The Hunger Games – UK style

food parcel handed out for Free School Meals, 11Jan2020


Take a good look at the above picture. Count the items, realise what they are.

And now come up with a meal plan using above ingredients, and nothing else, that provides 10 lunches for one school kid. No, seriously; one meal a day, five days a week, for two weeks.

Struggling somewhat? Yeah, me too, and just about everyone else who has seen this.

This is the reality of the current government’s Free School Meals. The schools are closed, but about 2.3m kids in England alone are now in need of free school lunches, usually provided during term time. Last October, the Conservatives showed their true colours when they voted down an amendment to extend the FSM scheme throughout the holiday period until Easter 2021. Because, disadvantaged kids only need lunch when they are in school, apparently, not when they are stuck at home due to a pandemic. Thankfully, after a massive public outcry, and a campaign run by footballer Marcus Rashford, the government U-turned and continued to provide FSMs. Now that the schools are closed, again, parents are given food parcels, put together and distributed by either local authorities or private companies. They are supposed to contain food worth £15 per weekly delivery (or £30 for a fortnight), same as the vouchers that were available during the summer term.

So the questions becomes: In what world does this represent £30 worth of food?

More importantly:


It’s not just the callousness of the Tories of denying FSM in the first place that gets to me. And no, the arguments brought forward in October don’t hold water. No one is abusing the system; kids receive free school lunches because they are poor. Not by choice, but by circumstance. Circumstance caused by ten years of Tory austerity.

What really does it is their utter lack of human decency. I would like to see just one of the tossers who voted against the scheme trying to prepare lunch for just one of their kids using what’s available in this “food” parcel. And then tell me again how generous the government has been. This is a slap in the face of all parents trying to provide for their kids to the best of their abilities. And it is a fucking shame!

The above tweet was published on Monday and is unfortunately not an isolated incident. Just scroll through the replies, and you won’t believe your eyes. As the OP and others pointed out, you can get all of the stuff in the picture for about £5 at your local grocery store. Having said that, you will also find examples of how much one can really get in groceries for £30, usually when put together by the school or the council. Or even better, when bought direct in the supermarkets.

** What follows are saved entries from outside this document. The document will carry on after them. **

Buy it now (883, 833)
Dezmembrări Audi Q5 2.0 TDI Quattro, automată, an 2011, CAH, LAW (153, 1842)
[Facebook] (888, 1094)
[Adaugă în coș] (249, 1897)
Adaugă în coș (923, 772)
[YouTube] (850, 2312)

After the pictures went viral overnight, the issue became a topic in Prime Minister’s Question on Wednesday. Boris Johnson managed to fake some affectation of shock by calling it “disgraceful,” which was the cue for the opposition’s Keir Starmer to wipe the floor with him. It is worth quoting the Labour leader:

“From the government’s Department of Education, example parcel for one child for five days: 1 loaf of bread, 2 baked potatoes, a block of cheese, baked beans, 3 yoghurts. Sound familiar? That’s the images, Prime Minister, you just called disgraceful.”

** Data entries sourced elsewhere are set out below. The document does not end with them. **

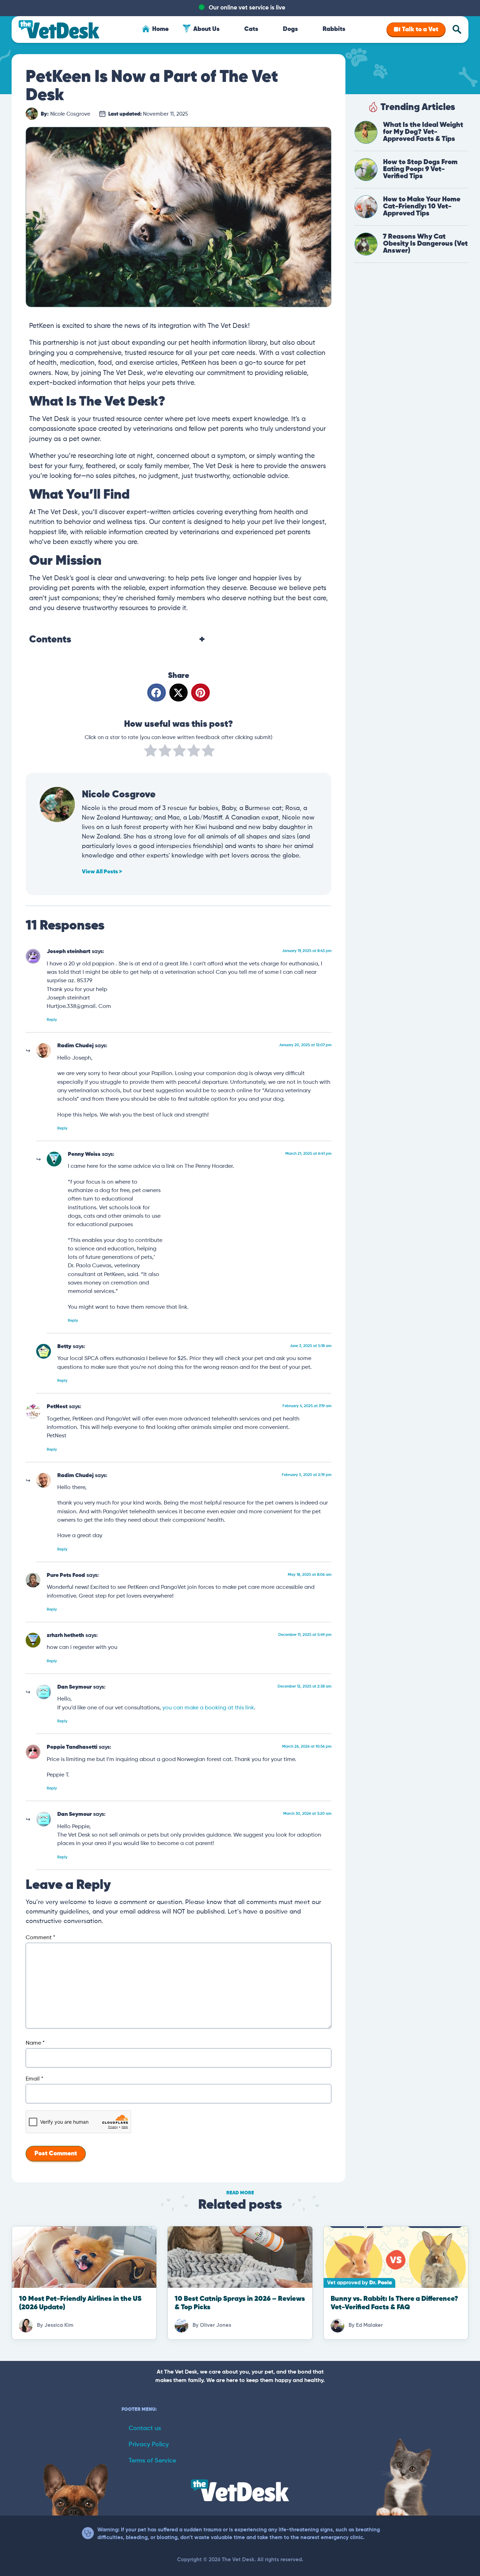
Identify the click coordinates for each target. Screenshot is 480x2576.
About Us (206, 29)
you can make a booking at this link (208, 1708)
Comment (40, 1938)
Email (34, 2079)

(For the full exchange, go here. The interesting bit starts at 13:56.)

At which point Johnson completely lost the plot, accused Starmer of being against the vaccination programme, and had to be reprimanded by the Speaker. Don’t worry, nobody understood what FSM has to do with the vaccinations. Typical Johnson; never mind. Immediately after PMQs, the Department updated its online guidance – the original “example parcel” document Starmer quoted from is no longer available. At least someone in Whitehall understands the concept of damage control. But that’s all it is.

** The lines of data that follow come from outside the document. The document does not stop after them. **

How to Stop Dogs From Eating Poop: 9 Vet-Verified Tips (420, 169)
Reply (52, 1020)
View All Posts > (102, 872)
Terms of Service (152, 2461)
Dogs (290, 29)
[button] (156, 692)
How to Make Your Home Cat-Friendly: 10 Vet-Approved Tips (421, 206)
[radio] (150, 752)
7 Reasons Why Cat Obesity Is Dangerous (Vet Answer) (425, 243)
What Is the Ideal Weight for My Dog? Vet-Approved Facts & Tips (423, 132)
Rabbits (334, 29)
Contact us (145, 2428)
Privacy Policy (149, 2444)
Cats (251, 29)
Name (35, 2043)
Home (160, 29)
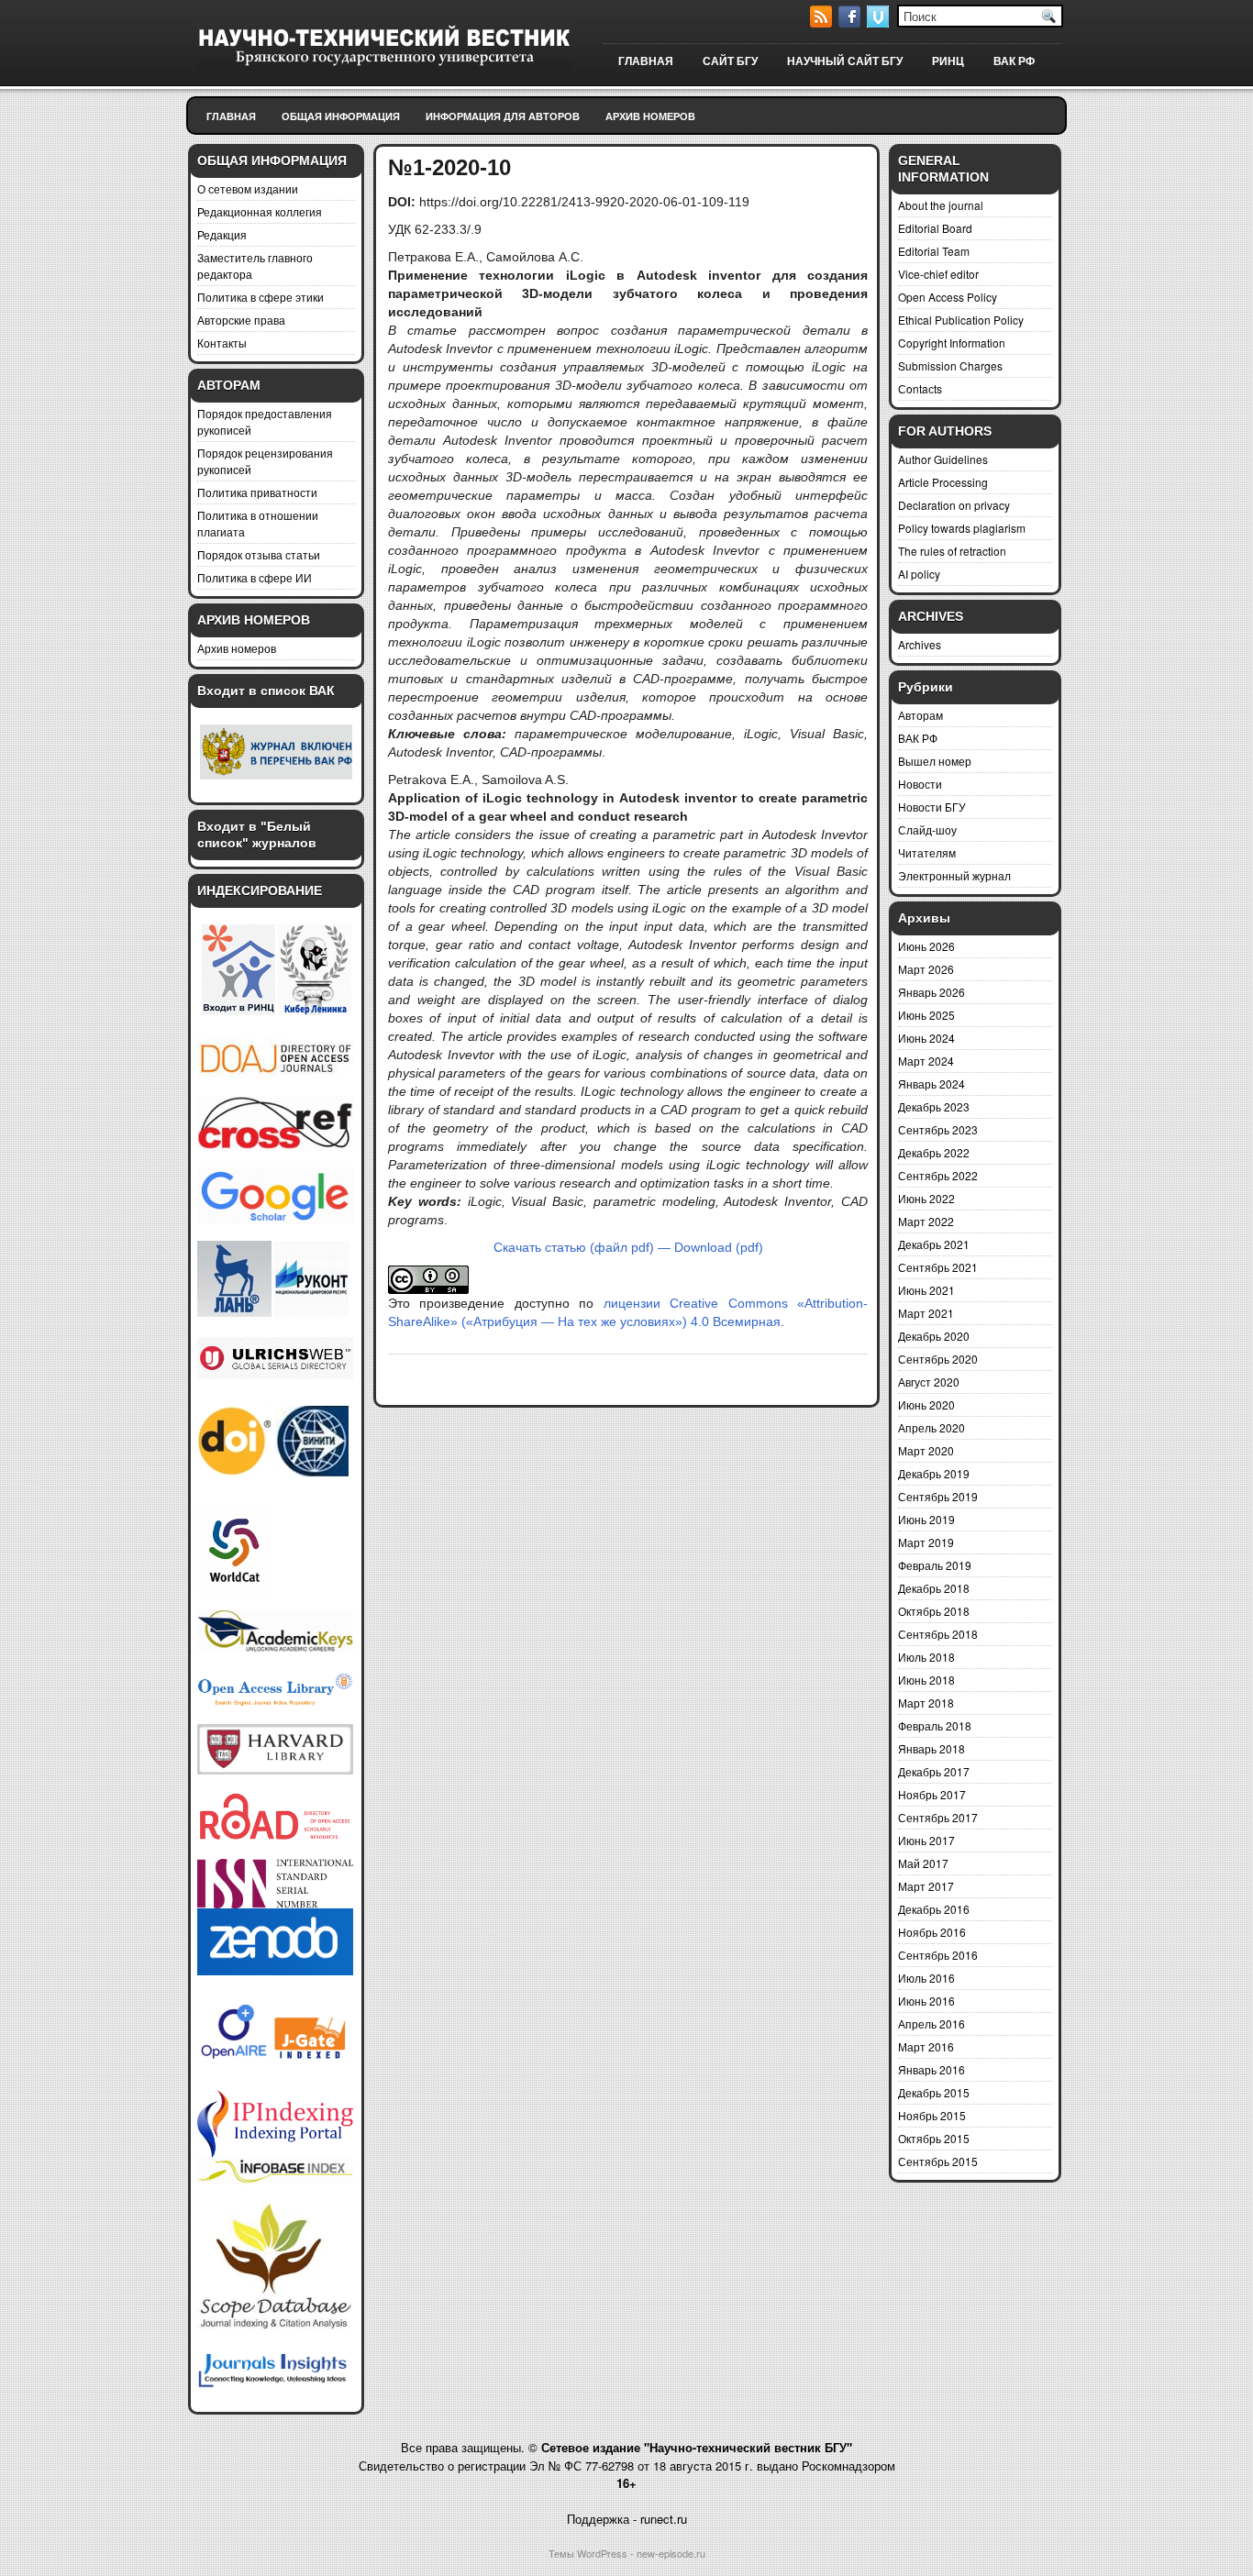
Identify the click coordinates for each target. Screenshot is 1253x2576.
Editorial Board (935, 228)
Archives (919, 644)
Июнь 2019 (926, 1519)
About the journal (940, 205)
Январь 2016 (931, 2069)
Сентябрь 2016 (938, 1954)
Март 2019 (926, 1542)
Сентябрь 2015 (938, 2161)
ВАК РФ (1014, 61)
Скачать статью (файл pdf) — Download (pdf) (628, 1247)
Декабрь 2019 (934, 1473)
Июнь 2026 (926, 946)
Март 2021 (926, 1313)
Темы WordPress (588, 2553)
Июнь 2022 (926, 1198)
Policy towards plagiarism (962, 528)
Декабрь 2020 (934, 1335)
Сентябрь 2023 (938, 1129)
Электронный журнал (954, 875)
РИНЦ (948, 61)
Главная (231, 116)
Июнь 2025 (926, 1015)
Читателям (927, 852)
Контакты (222, 342)
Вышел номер (934, 760)
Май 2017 (923, 1863)
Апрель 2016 (931, 2023)
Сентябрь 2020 (938, 1358)
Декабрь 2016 (934, 1909)
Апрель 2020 (931, 1427)
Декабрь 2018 (934, 1588)
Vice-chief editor (938, 274)
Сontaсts (920, 388)
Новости (920, 783)
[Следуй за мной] (880, 22)
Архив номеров (650, 116)
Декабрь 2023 (934, 1106)
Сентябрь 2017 (938, 1817)
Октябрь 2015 (934, 2138)
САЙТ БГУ (730, 61)
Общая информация (341, 116)
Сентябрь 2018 (938, 1634)
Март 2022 (926, 1221)
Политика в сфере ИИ (254, 577)
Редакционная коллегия (259, 211)
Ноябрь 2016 (932, 1932)
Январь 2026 (931, 992)
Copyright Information (951, 342)
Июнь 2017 (926, 1840)
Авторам (920, 715)
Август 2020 (928, 1381)
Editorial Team (934, 251)
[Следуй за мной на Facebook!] (851, 22)
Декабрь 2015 (934, 2092)
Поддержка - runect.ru (627, 2518)
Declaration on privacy (954, 505)
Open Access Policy (947, 296)
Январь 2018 (931, 1748)
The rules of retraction (952, 550)
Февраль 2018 (934, 1725)
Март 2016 (926, 2046)
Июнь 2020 (926, 1404)
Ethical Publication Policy (961, 319)
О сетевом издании (247, 188)
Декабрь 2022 (934, 1152)
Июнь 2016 (926, 2000)
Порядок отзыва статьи (258, 554)
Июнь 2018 (926, 1679)
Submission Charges (950, 365)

As a side note: The private company Chartwell’s responsible for above “food” parcel belongs to the Compass Group, the same PLC that was involved in bribery while supplying the UN, overcharging NYC schools for meals, food-poisoning Canadian prison inmates and serving horse meat in Irish and English schools. What do all these things have in common? Profit. As does this example. If you can get £30 from the government and supply £5 worth of food instead, you make £25 every two weeks. Multiply that by a few hundred thousand parcels, and you’re golden. Sure, in the grand scheme it’s peanuts, but this is a pandemic; every penny counts. Obviously.